Task description:
Give again, exactly and without pictures, the lines running from the line with "The width and" to the end of the records below.

Extracted entries:
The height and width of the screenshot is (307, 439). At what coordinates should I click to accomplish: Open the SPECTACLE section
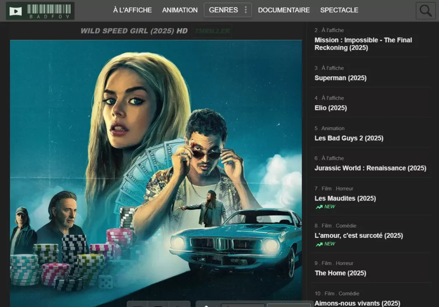[339, 9]
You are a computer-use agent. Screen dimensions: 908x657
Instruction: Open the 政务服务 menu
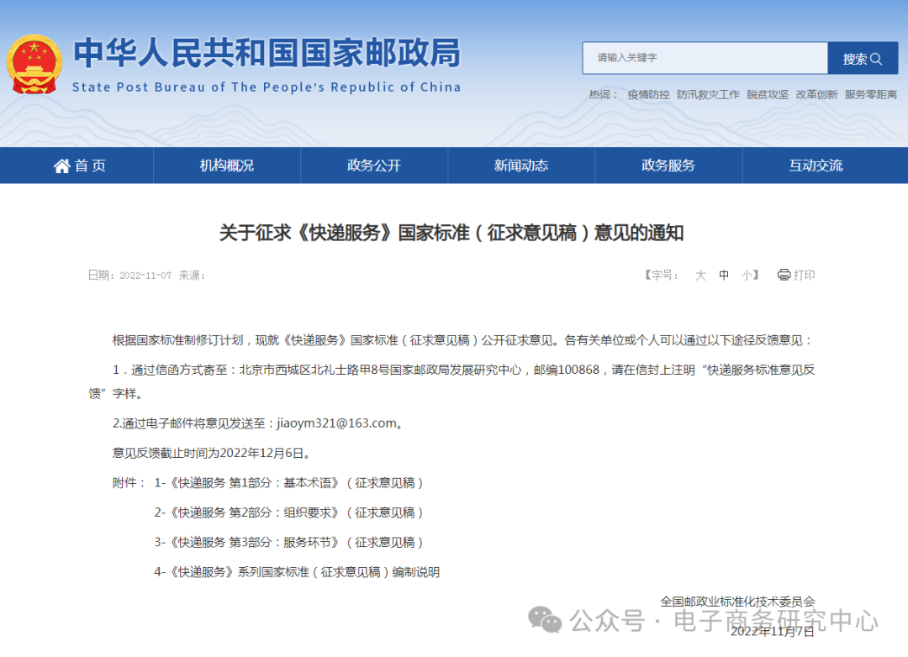coord(668,166)
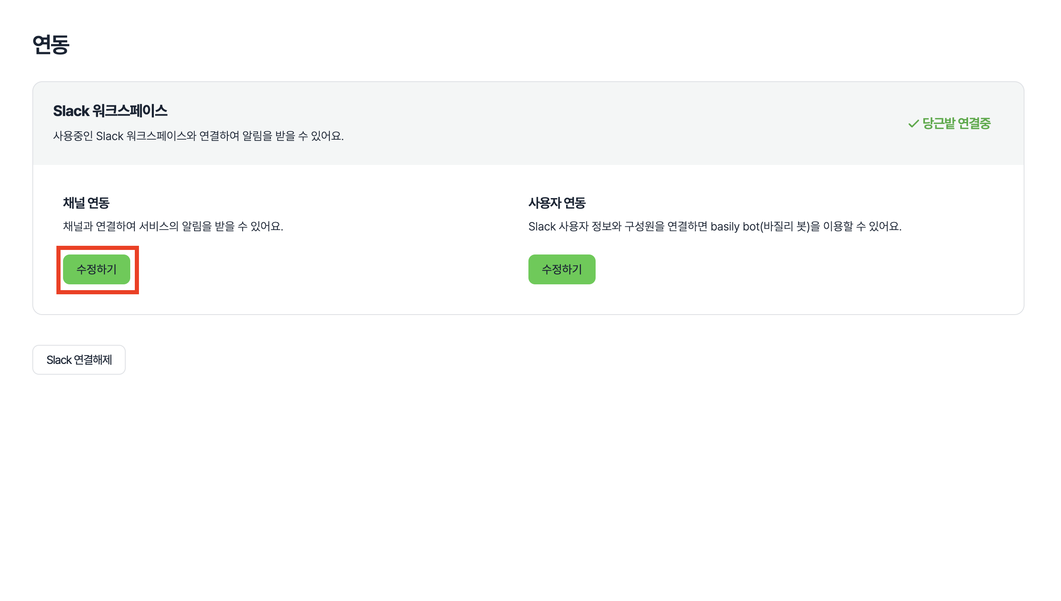Click the channel description under 채널 연동
The height and width of the screenshot is (601, 1061).
tap(173, 226)
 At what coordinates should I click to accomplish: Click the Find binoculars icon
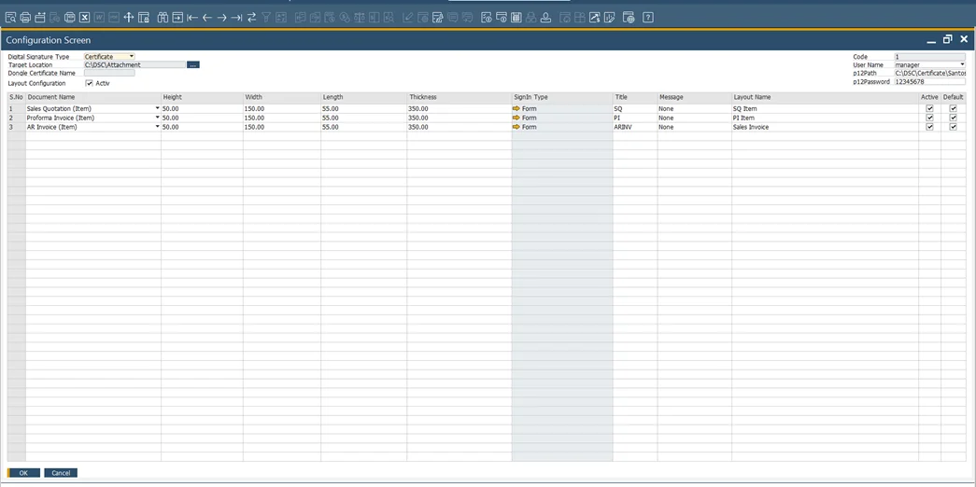tap(163, 18)
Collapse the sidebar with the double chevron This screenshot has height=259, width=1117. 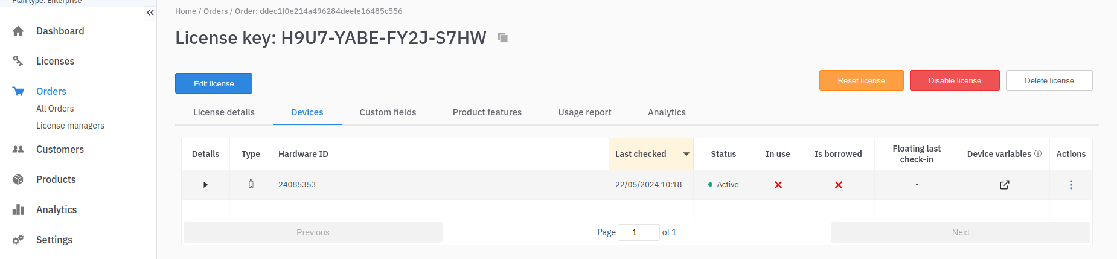[150, 13]
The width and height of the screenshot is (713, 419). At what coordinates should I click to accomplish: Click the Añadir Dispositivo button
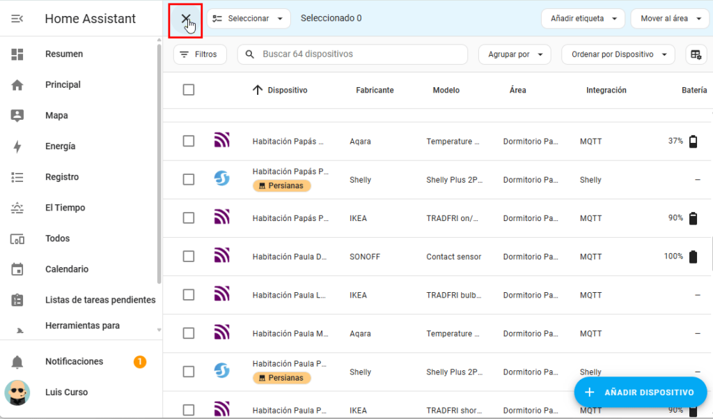(x=640, y=393)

Task result:
The width and height of the screenshot is (713, 419). At what coordinates should I click to accomplish: Click the Añadir Dispositivo button
(x=640, y=393)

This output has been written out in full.